Leah Hodsdon, 98, of Glenwood, passed away and joined the husband that she so missed and loved so dearly on Jan. 27, 2025.

Leah was born in Garden City, S.D., on Nov. 1, 1926, as Leah Kettering and as a youth moved with her parents, Miles and Lila, and younger sister, Dorothy, and baby brother, Clayton, (Bud) where the Kettering family farmed near Sedan for many years. After high school Leah had a few different jobs and the one that stands out the most in family folklore was her job at the Glenwood State Bank, where she was working when one night at the Lakeside Ballroom, she met a handsome young railroader named Earl, although even then everyone knew him as “Hod” Hodsdon. Even at Leah’s 98th birthday party at Lakeside we all got to hear that story one more time and she never tired of telling it. Hod’s standard joke was he asked her to marry him because as a bank employee he thought she got to bring home free samples, but he did ask her and they married on Oct. 27, 1952.

For the first several years of their marriage Leah and Hod lived in a trailer as they moved throughout Minnesota, Michigan and Wisconsin as Hod worked on the signal crew for the Soo Line Railroad. Their first son, Richard, was born during those traveling years and started life with lots of adopted uncles from the crew. As Hod gained seniority and Richard was going to soon start school a second son, Timothy, was born and the family spent the next several years moving from town to town as Hod continued to work on the railroad.

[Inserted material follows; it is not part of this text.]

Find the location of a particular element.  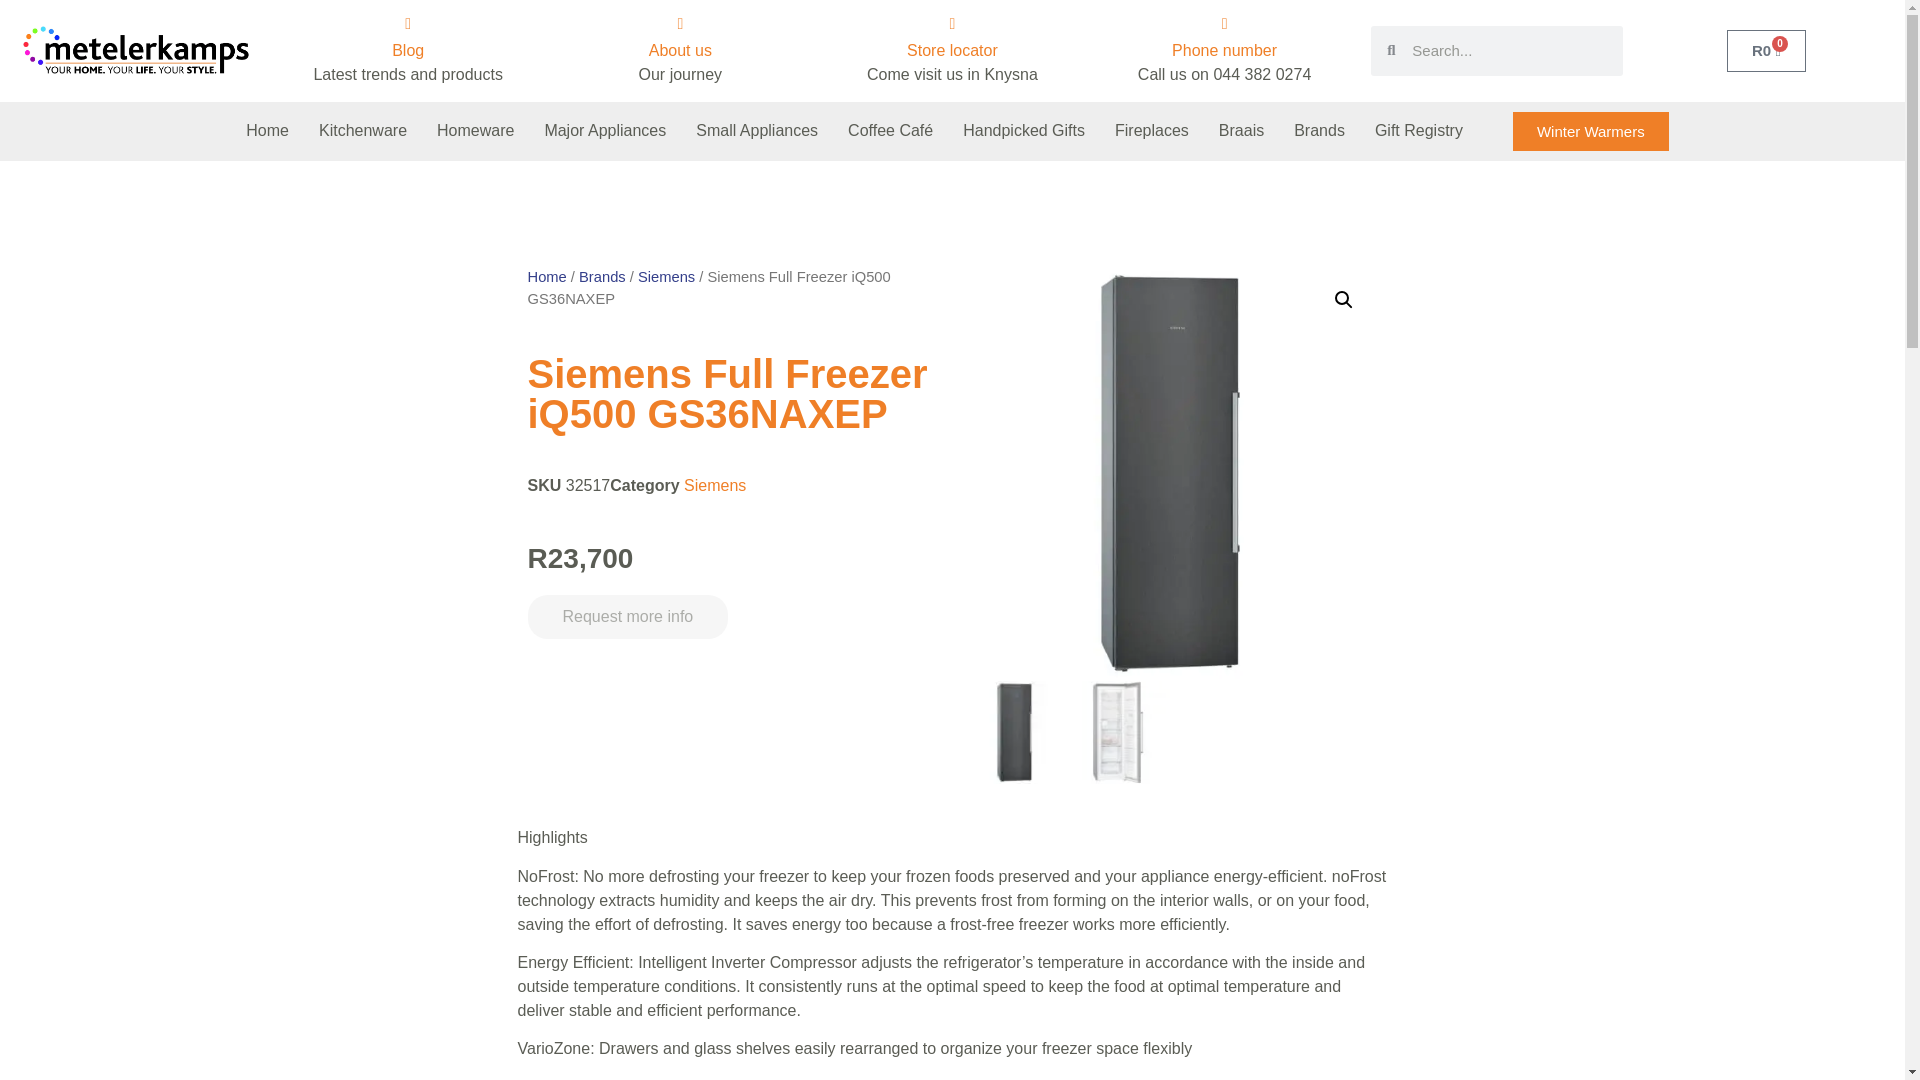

In 1964 Hod was able to land a permanent post in Glenwood and the family moved back to where Leah grew up. Hod and Leah would never move again. They bought their house in 1965 and even though Hod passed away in August 2020, it remained Leah’s home until at the age of 96 health conditions required her to move to Glenwood Estates where she lived until her passing.

In addition to raising her two boys, Leah worked many years as an aide in the Glenwood school system assisting in the high school library and with the kindergarten class, which she dearly loved. When Hod was elected president of his union local, Leah became his unofficial assistant and between that duty and vacations they were able to travel widely over the United States, which she relished. When Hod retired they wintered each year in Arizona with her biggest complaint being not seeing her grandchildren that had by then come into the picture.

Leah is survived by her sons, Richard (June) and Timothy; four grandchildren, Nicole Hodsdon (Chris), Sara (Chris) Stallman, Matt Hodsdon and Timothy J. (Rebecca) Hodsdon; seven great-grandchildren, Cole Hodsdon, Riley, Avery and Robin Stallman, and Wyatt, Everett and Sawyer Hodsdon; and her sister, Dorothy Pickett of California.

She was preceded in death by her parents, Miles and Lila Kettering; her brother, Bud Kettering; and her husband, Hod, who we will always remember as the love of her life.

A celebration of life will be held later and Leah’s ashes will be interred next to her husband, parents, brother and many neighbors from the farm in the Chippewa Falls Cemetery. Memorials to the Parkinson Foundation are preferred.

Our family extends our thanks to the caring staff at Glenwood Estates who watched over Leah these last two years and the compassionate and thoughtful staff of Moments Hospice for all that they did for her and our family these past two months.